The Art of Imitation, in 3 Parts
The team developed three more subtle versions of the model to compare with human voice imitations. First, they created a baseline model that simply aimed to produce an imitation as similar to real-world sounds as possible. However, this model did not fit well with human behavior.
Next, the researchers designed a second “communication” model. According to Caren, the model considers what is distinctive about a sound to the listener. For example, it might imitate the roar of an engine to imitate the sound of a motorboat. This is because even though it is not the loudest aspect of the sound (compared to, for example, water splashing), it is the most distinctive auditory feature. This second model created a better mimic than the baseline, but the team wanted to improve it even further.
To take their method a step further, the researchers added a final layer of inference to the model. “Vocal imitations sound different depending on the amount of effort you put into them. It takes time and energy to create a perfectly accurate sound,” says Chandra. The researchers’ full model accounts for this by avoiding very fast, loud, or high-pitched or low-pitched speech that people are less likely to use in conversation. The result is a more human-like imitation that closely matches many of the decisions humans make when imitating the same sounds.
After building this model, the team conducted behavioral experiments to see whether AI or human-generated voice imitations were perceived as better by human judges. Notably, participants in the experiment favored the AI model 25% of the time overall, 75% of the time for the motorboat imitation, and as much as 50% of the time for the gunshot imitation.
Aiming for more expressive sound technology
Caren, who is passionate about music and art technology, believes the model will allow artists to better convey sound to computer systems, and allow filmmakers and other content creators to generate more subtle AI sounds tailored to specific contexts. We hope to be able to support you in this way. It also allows musicians to quickly search sound databases by imitating noises that are difficult to describe, such as with text prompts.
Meanwhile, Cullen, Chandra and Marr are examining the model’s impact in other areas, including language development, how young children learn to speak, and even imitative behavior in birds such as parrots and songbirds. .

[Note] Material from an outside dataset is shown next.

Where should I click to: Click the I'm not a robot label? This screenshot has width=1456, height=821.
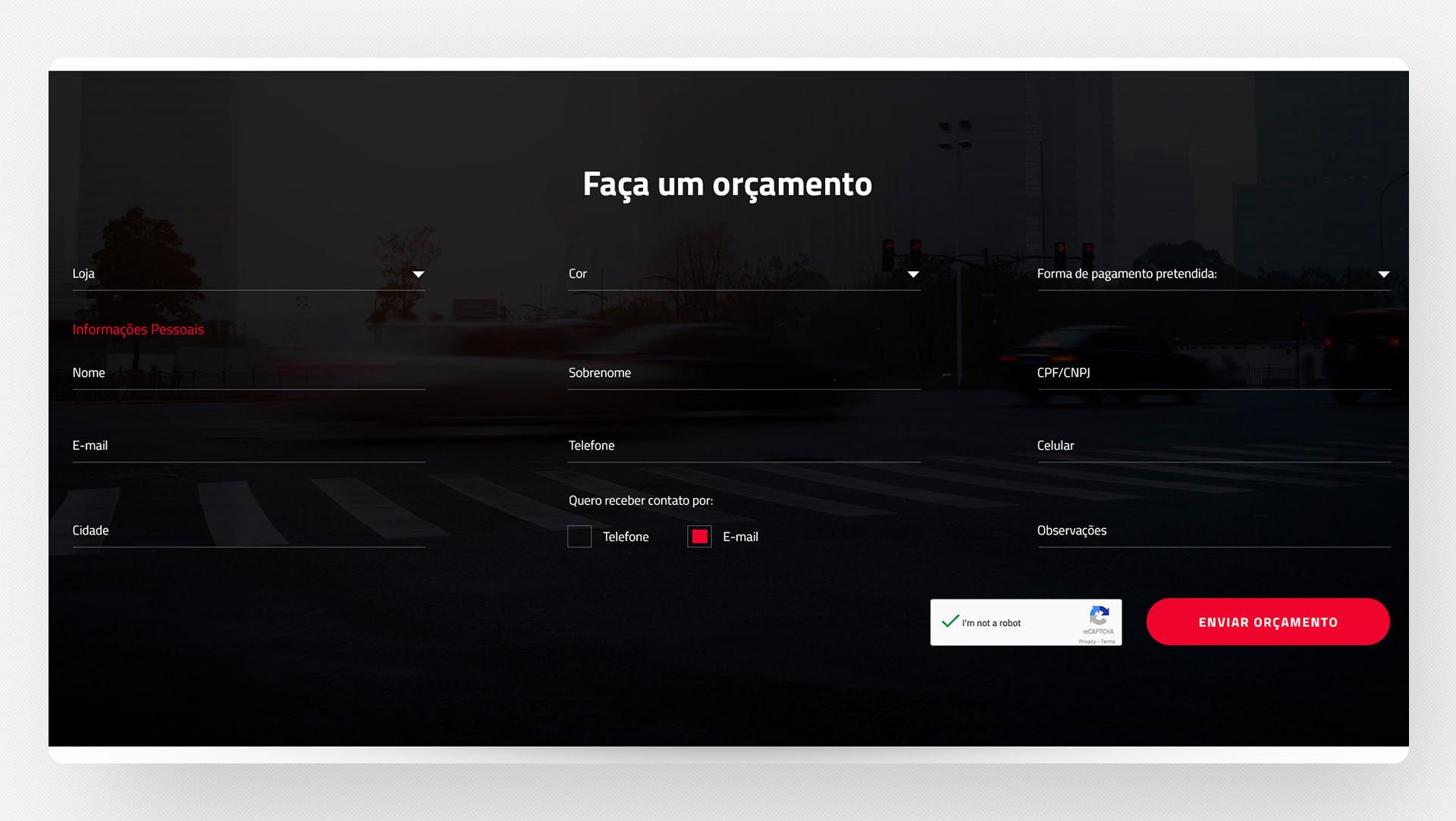coord(991,623)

The team still has work to do on the current iteration of the model. There were issues with some consonants, such as “z,” and the impression of some sounds, such as the bee’s wing sound, was inaccurate. And we still can’t reproduce how humans imitate sounds, such as speech, music, or heartbeats, which are imitated differently in each language.

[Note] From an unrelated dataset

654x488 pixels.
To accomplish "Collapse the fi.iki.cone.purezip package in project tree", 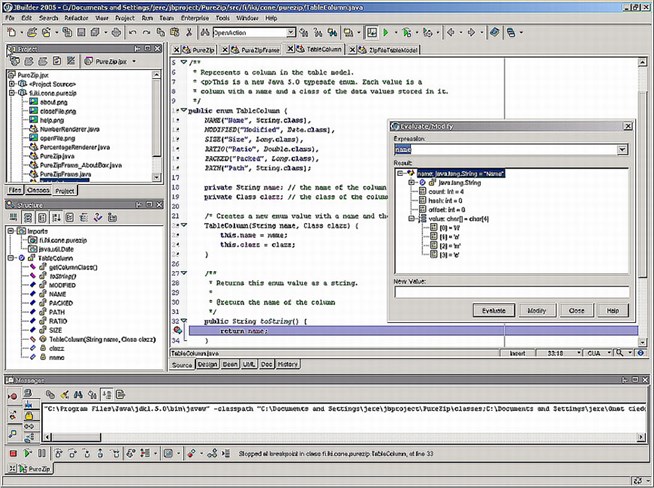I will [13, 92].
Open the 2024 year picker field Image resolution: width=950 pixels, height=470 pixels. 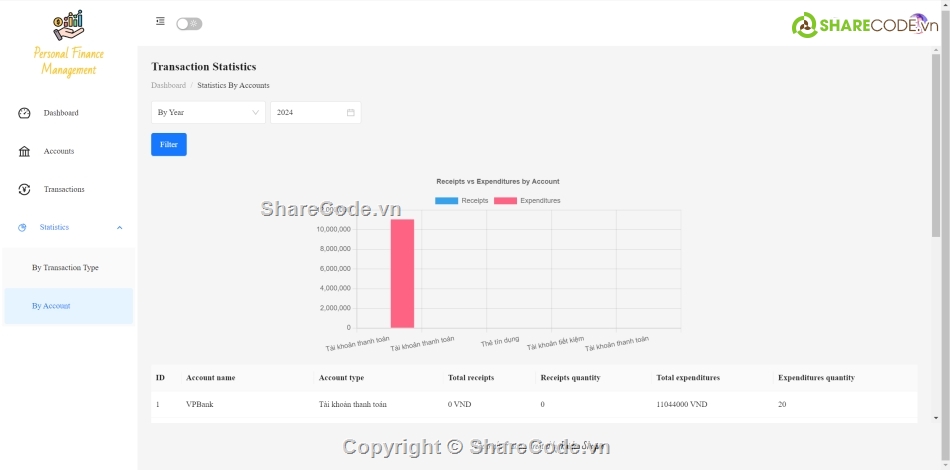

Robert Hawkins, a professor of linguistics at Stanford University, says that some languages have onomatopoeia, or the sound that imitates what they express, but not perfectly, such as the sound “meow,” which very imprecisely resembles the sound a cat makes. He states that there are many words that have not been reproduced. “The process from a real cat’s cry to words like ‘meow’ reveals much about the complex interplay between physiology, social reasoning and communication in the evolution of language.” , said Hawkins, who was not involved. In the CSAIL investigation. “This model presents an interesting step toward formalizing and testing the theory of these processes, and suggests that physical constraints from the human vocal tract and social pressures from communication can explain the distribution of voice imitation. It shows that both are necessary.”

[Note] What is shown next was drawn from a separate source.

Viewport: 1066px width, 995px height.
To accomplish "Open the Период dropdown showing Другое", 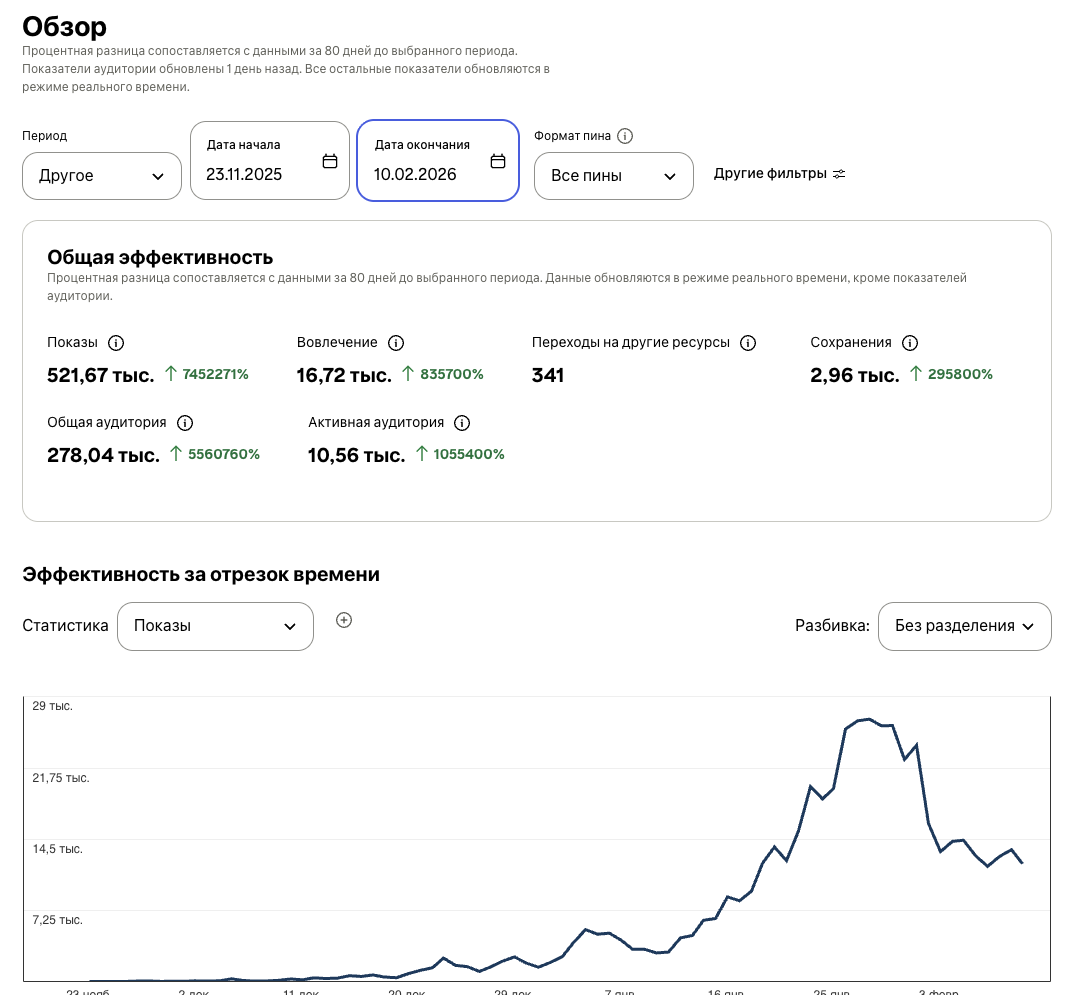I will (102, 176).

Caren, Chandra, and Ma are joined by two other CSAIL stakeholders: Jonathan Ragan-Kelley, an associate professor in the MIT Department of Electrical Engineering and Computer Science, and Joshua Tenenbaum, an MIT professor of brain and cognitive sciences in the Center for Brains, Minds, and Machines. I wrote this paper. member. Their research was supported in part by the Hertz Foundation and the National Science Foundation. It was announced at SIGGRAPH Asia in early December.